═══ Quoted passage ═══

Using Maximize Function within a program?

In the attached file, the Maximise Function is used against an 5 x 1 Array and is manully repeated 5 times, using a different guess for each case.

Trying to streamline the process, tried to do the five steps with a program but the program fails.

It looks like the maximise function inside the Program is not accepting the Guess value assigned within the program and is picking up the a Global Value for the guess, outside of the program, different from the assign value inside the program.

What would be the proper way to use Maximize within a Program>

Thank you

Laurent

1 ACCEPTED SOLUTION

Accepted Solutions

No need to keep redefining the function. See bottom of the attached file.

Alan

View solution in original post

19 REPLIES 19

Looks like I found the answer to this one in an older collab thread::

http://communities.ptc.com/thread/29684

This thread was replied to by people who appear to be Ueber Users (tom gutman, jmgiraud, eden mei), so I would tend to trust the answer:

........ any solver that can be defined as a function can be passed in a program. The ones that can't are Maximize/Minimize.

═══ Extracted entries ═══

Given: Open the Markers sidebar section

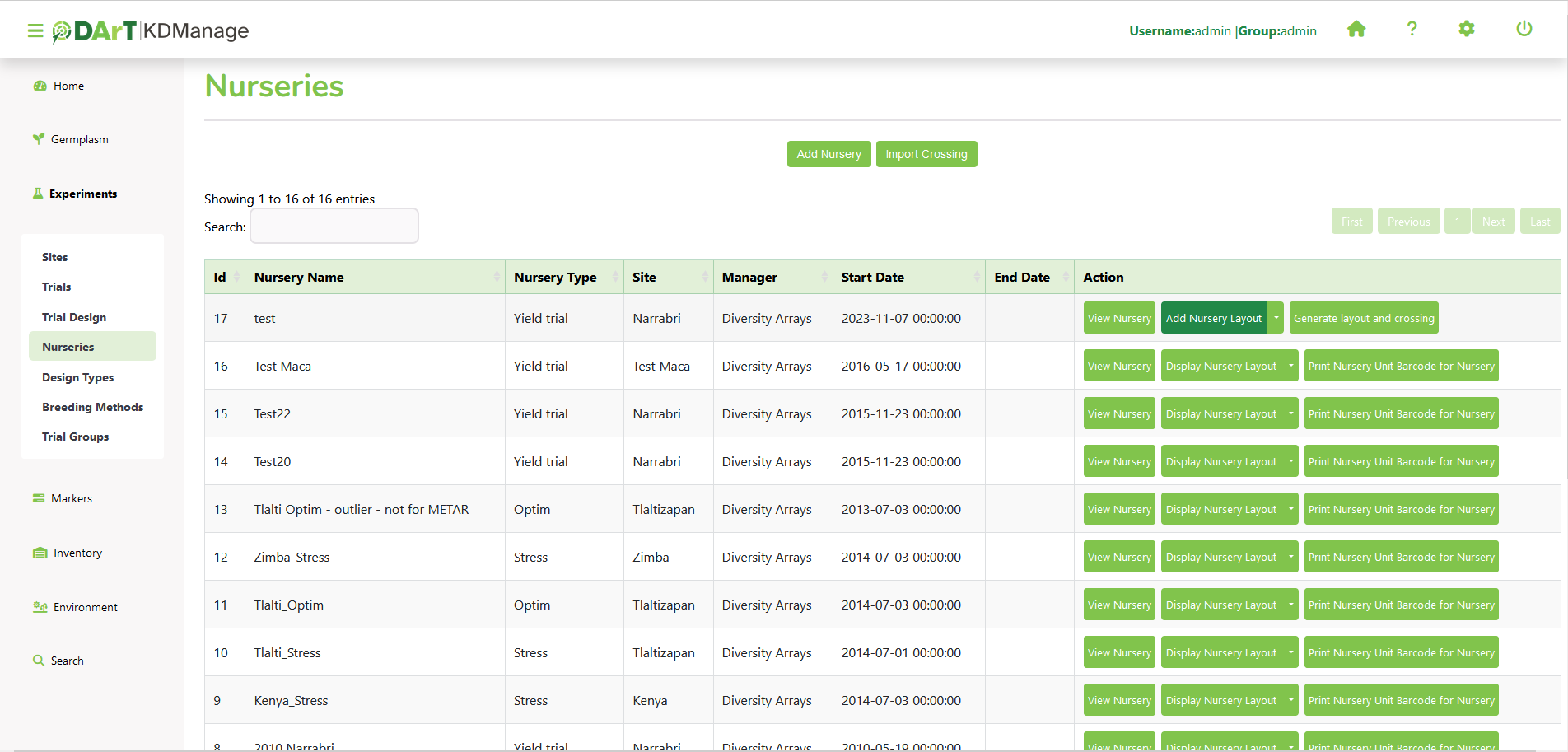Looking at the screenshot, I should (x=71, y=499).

═══
═══ Extracted entries ═══

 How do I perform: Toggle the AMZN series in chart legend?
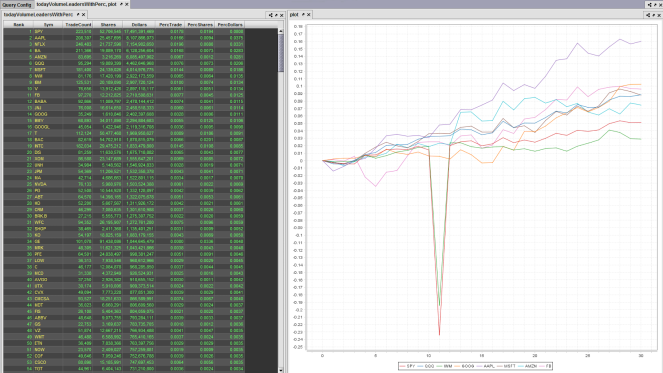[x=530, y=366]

═══

• **Set task 1**
Decide whether each statement agrees with the Maximize forum thread, answering yes or no and quoting the deciding words: (a) The Maximize function was repeated by hand five times, with a different guess each time. (b) The accepted solution says the function has to be redefined at each step. (c) The older thread says Maximize/Minimize can be passed in a program.
• **Set task 2**
Name every person the Maximize forum thread mentions.
• **Set task 3**
Write the next part of the Maximize forum thread, picking up after its final sentence.
The data above is separate material and has nothing to do with the forum thread.

• **Exercise answer 1**
(a) Yes: "is manully repeated 5 times, using a different guess for each case"
(b) No: "No need to keep redefining the function."
(c) No: "The ones that can't are Maximize/Minimize."

• **Exercise answer 2**
Laurent, Alan, tom gutman, jmgiraud, eden mei

• **Exercise answer 3**
jmG

So I won't waste more time trying to use Maximize in a Program. But would have been nice if the Manual had a warning about that!

RichardJ
19-Tanzanite
(To:ptc-4310378)

You can turn a maximize solve block into a function, and can therefore use it in a program (you cannot embed it in a program, but you can use it in a program). I'm just really busy right now and I'm out at a conference next week. I'll see if I can find time to look at your worksheet tomorrow, but I'm not making any promises.

Somehow the sheet attached to the top post is not the one I had intended to post. I had prepared a simplified version with collapsed region that made it easier to get to the heart of the matter.

The user friendlier one is attached here.

I noticed another issue. I loaded the sheet from 2001 to 15 before posting, and the errors shown are different. In 2001 the program would return results for some of the iterations, where the external global guess that Maximize is (unfortunately) looking for would work. In 15, all steps are in error, so it looks like there are a few changes there.

I will give a shot at looking at the zero of the derivative with a Find function and see if I have better luck than with Maximize.. But the zero will still depend on the exact same good initial guesses.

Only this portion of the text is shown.